-- Written instruction --
In the Google bond analysis, start at the words "Institutional investors around" and end after "December 9, 2013.". Rewrite that stretch with "regulators" swapped for "supervisors".

-- Document --
## begin
Google, for example, did not make its bond market debut until May, 2011. Google issued 3.375% notes due in 10 years last week, which is what has triggered higher trading volume in its bonds. A total of 105 trades were reported on February 21 on 4 fixed-rate non-call senior bond issues of Google Inc. with trading volume of $61.6 million. Of that volume, $52.4 million of trading volume was in the new 10 year Google bonds. For Apple Inc. there were 157 trades on 4 bond issues with an underlying trading volume of $55.6 million. We used all of that data in this note.
Conclusion: Google Inc. default risk is at or near the lowest levels in the USA software and services peer group. Google Inc. bonds offer a credit spread to default probability ratio that is slightly below the median for all bonds which traded at least $5 million on February 21. Investors paid a small premium for the scarcity value of Google Inc. bonds. For those investors who want a better reward to risk ratio and a similar iconic name, Apple Inc. bonds offer better value.
Institutional investors around the world are required to prove to their audit committees, senior management, and regulators that their investments are in fact “investment grade.” For many investors, “investment grade” is an internal definition; for many banks and insurance companies, “investment grade” is also defined by regulators. We consider whether or not a reasonable U.S. bank investor would judge Google Inc. to be “investment grade” under the June 13, 2012 rules mandated by the Dodd-Frank Act of 2010. The default probabilities used are described in detail in the daily default probability analysis posted by Kamakura Corporation. The full text of the Dodd-Frank legislation as it concerns the definition of “investment grade” is summarized at the end of our analysis of Citigroup (C) bonds published December 9, 2013.
## end
-- Available data --
## begin
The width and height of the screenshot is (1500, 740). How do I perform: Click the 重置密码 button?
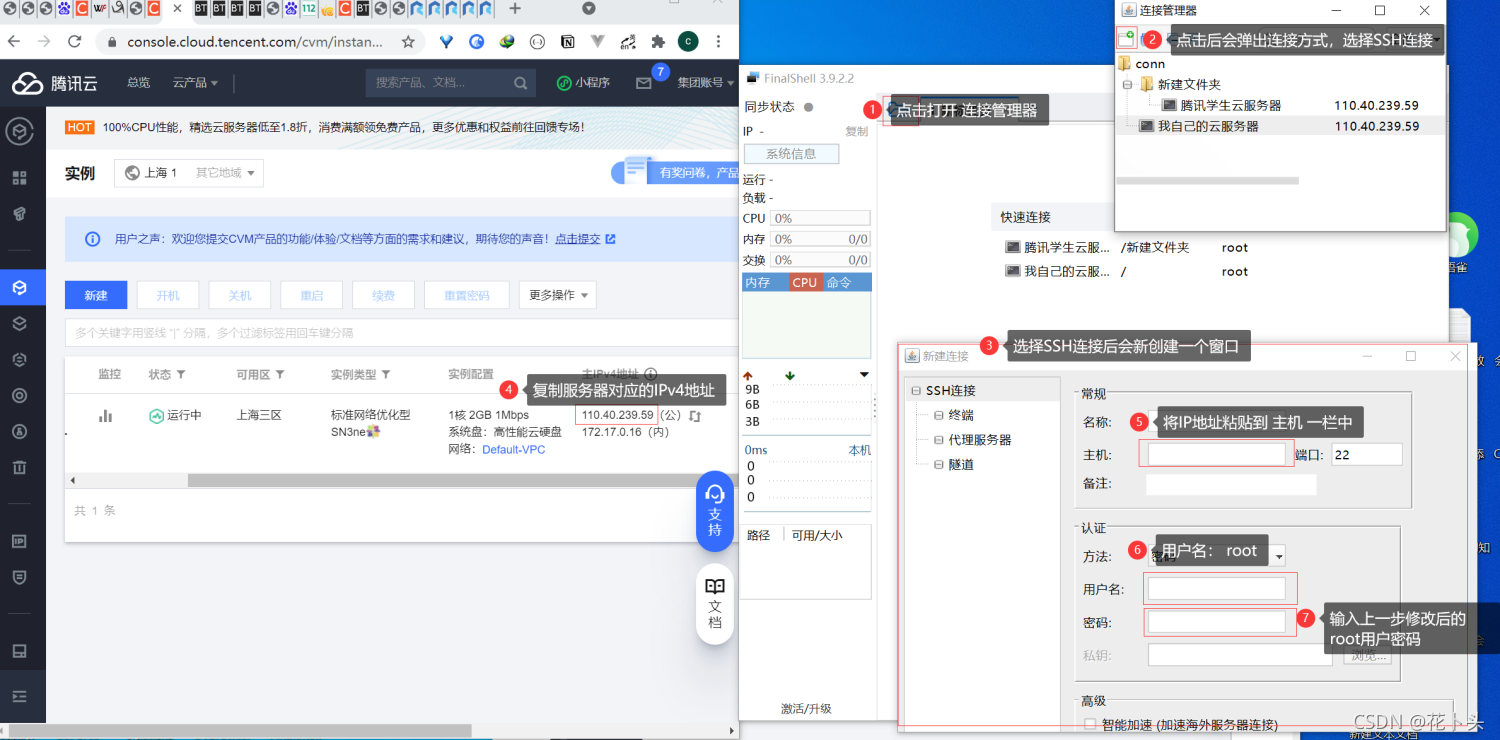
## end
-- Reply to the exercise --
Institutional investors around the world are required to prove to their audit committees, senior management, and supervisors that their investments are in fact “investment grade.” For many investors, “investment grade” is an internal definition; for many banks and insurance companies, “investment grade” is also defined by supervisors. We consider whether or not a reasonable U.S. bank investor would judge Google Inc. to be “investment grade” under the June 13, 2012 rules mandated by the Dodd-Frank Act of 2010. The default probabilities used are described in detail in the daily default probability analysis posted by Kamakura Corporation. The full text of the Dodd-Frank legislation as it concerns the definition of “investment grade” is summarized at the end of our analysis of Citigroup (C) bonds published December 9, 2013.